2944-150/2- Bize İshak
b. İbrahim de tahdis etti, bize Yahya b. Adem haber verdi, bize Süfyan, Cafer
b. Muhammed'den tahdis etti, o babasından, o Cabir b. Abdullah (radıyallahu
anhuma)'dan rivayet ettiğine göre Resulullah (Sallallahu aleyhi ve Sellem)

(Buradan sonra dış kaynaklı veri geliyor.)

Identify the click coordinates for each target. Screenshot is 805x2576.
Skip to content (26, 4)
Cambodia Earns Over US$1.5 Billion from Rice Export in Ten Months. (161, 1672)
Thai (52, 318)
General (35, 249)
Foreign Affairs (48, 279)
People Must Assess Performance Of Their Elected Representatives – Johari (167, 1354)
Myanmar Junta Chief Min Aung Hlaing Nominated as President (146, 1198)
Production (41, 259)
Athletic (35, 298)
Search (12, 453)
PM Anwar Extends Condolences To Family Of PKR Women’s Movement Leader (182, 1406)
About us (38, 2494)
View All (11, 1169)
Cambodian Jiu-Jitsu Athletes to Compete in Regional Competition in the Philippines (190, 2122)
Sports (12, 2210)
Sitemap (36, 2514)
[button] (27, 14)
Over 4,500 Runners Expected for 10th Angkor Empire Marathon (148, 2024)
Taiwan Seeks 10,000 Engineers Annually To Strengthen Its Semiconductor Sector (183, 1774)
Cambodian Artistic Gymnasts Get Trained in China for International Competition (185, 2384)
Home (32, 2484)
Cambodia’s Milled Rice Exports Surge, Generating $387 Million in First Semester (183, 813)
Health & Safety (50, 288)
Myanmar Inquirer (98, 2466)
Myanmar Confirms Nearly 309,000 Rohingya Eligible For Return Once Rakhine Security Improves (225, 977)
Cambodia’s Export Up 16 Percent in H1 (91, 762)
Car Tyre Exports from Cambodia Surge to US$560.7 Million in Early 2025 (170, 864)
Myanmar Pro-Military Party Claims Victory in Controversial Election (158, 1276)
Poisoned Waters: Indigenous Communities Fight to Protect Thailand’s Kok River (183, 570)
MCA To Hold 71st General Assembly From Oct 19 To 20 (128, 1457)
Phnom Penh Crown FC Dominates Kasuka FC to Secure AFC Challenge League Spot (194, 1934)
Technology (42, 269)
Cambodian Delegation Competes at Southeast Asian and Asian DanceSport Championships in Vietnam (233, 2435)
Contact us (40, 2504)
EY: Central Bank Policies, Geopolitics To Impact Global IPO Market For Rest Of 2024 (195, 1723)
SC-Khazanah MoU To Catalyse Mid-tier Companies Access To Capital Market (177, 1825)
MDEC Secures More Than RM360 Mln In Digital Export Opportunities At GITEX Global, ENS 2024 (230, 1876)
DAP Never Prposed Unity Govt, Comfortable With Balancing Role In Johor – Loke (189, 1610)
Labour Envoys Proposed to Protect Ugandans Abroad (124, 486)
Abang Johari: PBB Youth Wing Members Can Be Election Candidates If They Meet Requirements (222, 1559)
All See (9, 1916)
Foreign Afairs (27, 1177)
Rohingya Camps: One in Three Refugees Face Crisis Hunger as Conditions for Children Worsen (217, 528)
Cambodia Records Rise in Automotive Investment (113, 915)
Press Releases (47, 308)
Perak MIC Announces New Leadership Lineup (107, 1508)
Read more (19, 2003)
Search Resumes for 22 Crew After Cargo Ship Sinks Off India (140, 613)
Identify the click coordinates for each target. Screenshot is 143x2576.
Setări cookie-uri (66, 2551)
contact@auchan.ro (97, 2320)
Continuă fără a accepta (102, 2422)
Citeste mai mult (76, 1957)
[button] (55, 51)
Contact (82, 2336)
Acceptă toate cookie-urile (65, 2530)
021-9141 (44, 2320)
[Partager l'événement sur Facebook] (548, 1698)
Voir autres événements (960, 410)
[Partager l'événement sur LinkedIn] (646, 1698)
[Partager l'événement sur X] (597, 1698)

Mekke'ye geldiğinde Hacer-i Esved'e gelip onu istilam etti, sonra Hacer-i
Esved'in sağından yürüyerek üç defa remel yaptı, dört defa da normal yürüdü.
Diğer tahric: Tirmizi,
856 -uzunca-; Nesai, 2939
AÇIKLAMA: "Rasulullah
(Sallallahu aleyhi ve Sellem) Mekke'ye gelince ... normal yürüdü."
Bu hadisten anlaşıldığı
üzere hacc eden için sünnet olan Mekke'ye geldiğinde ilk iş olarak Kudum tavafı
yapmasıdır. Kudum tavafını her şeyden önce yapar. İlk tavafında Hacer-i Esved'i
istilam eder. Yedi şavtın ilk üçünde remel yapar. Geri kalan dört şavtta ise
normal yürür. Bütün bu hususlar Müslim'in buna dair hadisleri zikredeceği yerde
açıklamaları ile gelecektir. Allah en iyi bilendir.